Christmas again, I am not a big fan of yuletide celebrations, many people dread this time of year. I am trying to approach my own family Christmas plans with grace. I won’t quite manage to conjure amazing grace but I am aiming for some sort of good enough grace. This time, which I always think of as the silly season, can be a difficult time and perversely the way it goes is the merrier I am, the merrier other seem to be too – so I draw on my reserves of grace and we’re merry’ish.

So what does merry look like?
A couloured paper tissue hat.
No bah, no humbug.
Relentless smiling.
Christmas pudding.
No eye rolling.
Laughing instead of muttering.

I am not not expecting to behold any tidings of great joy, simple joys will do – that my family is able to gather together is a joy to me. It’s a miracle of our making.

We’re almost set up for disillusionment by a high dream of a happy family, a dream that is particularly prevalent at Christmas. That picture of an ideal family has us imagining what we could or should be like together. In my family we never quite achieve it. Each of us is a little too set in our ways to be what one sibling or another wishes we would be.
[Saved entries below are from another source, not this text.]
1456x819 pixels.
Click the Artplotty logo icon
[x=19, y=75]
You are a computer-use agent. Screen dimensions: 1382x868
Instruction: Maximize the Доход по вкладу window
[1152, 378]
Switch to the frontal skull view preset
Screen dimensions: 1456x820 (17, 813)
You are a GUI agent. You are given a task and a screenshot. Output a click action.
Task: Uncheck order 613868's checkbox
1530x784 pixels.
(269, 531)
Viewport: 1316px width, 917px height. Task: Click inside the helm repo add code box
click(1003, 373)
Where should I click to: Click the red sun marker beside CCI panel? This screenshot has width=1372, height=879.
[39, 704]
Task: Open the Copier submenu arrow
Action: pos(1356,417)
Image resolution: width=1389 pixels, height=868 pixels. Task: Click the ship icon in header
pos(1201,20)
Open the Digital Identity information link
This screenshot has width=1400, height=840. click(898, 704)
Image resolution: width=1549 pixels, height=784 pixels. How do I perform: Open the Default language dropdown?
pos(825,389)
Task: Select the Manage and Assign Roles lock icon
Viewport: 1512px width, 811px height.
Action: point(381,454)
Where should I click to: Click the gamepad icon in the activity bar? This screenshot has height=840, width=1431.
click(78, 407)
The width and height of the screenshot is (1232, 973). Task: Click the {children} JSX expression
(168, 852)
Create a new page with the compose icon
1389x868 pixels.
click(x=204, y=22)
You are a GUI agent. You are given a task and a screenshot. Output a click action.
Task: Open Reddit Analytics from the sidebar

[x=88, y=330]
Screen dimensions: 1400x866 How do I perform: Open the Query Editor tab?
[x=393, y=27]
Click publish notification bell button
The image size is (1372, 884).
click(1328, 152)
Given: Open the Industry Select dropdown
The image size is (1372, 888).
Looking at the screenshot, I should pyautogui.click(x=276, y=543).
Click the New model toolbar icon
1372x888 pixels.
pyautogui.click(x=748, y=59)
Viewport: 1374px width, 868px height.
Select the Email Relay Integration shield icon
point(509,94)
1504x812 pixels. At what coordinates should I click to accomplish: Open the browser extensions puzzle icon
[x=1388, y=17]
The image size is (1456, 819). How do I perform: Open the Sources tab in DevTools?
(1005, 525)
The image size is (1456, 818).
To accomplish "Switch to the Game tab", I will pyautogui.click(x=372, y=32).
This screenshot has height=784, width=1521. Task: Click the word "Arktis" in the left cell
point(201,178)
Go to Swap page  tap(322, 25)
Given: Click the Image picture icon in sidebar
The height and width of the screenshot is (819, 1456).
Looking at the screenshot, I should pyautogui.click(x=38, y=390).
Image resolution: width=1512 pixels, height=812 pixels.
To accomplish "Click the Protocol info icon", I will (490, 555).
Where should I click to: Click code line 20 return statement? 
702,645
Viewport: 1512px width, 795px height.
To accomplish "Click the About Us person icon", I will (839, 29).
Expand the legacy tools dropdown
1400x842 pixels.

On Christmas day I hope we leave each other room to be ourselves while being a family – our annoyingly individual quirky prickly and lovable selves.

We’ll jingle some bells and jangle some nerves. We’ll open Christmas presents, remember those who have been with us on Christmas’es passed and we won’t speak of Christmas to come.

The cracks I mentioned in the title of this post? You might have heard Leonard Cohen sing that “There is a crack in everything. That’s how the light gets in.” So, Merry Christmas it is, as cracked and merry as you can manage, I wish you as much merryiness as you desire. I hope there is time for grace, laughter, grieving and longing, and cracks to let feelings seep in or out as needed.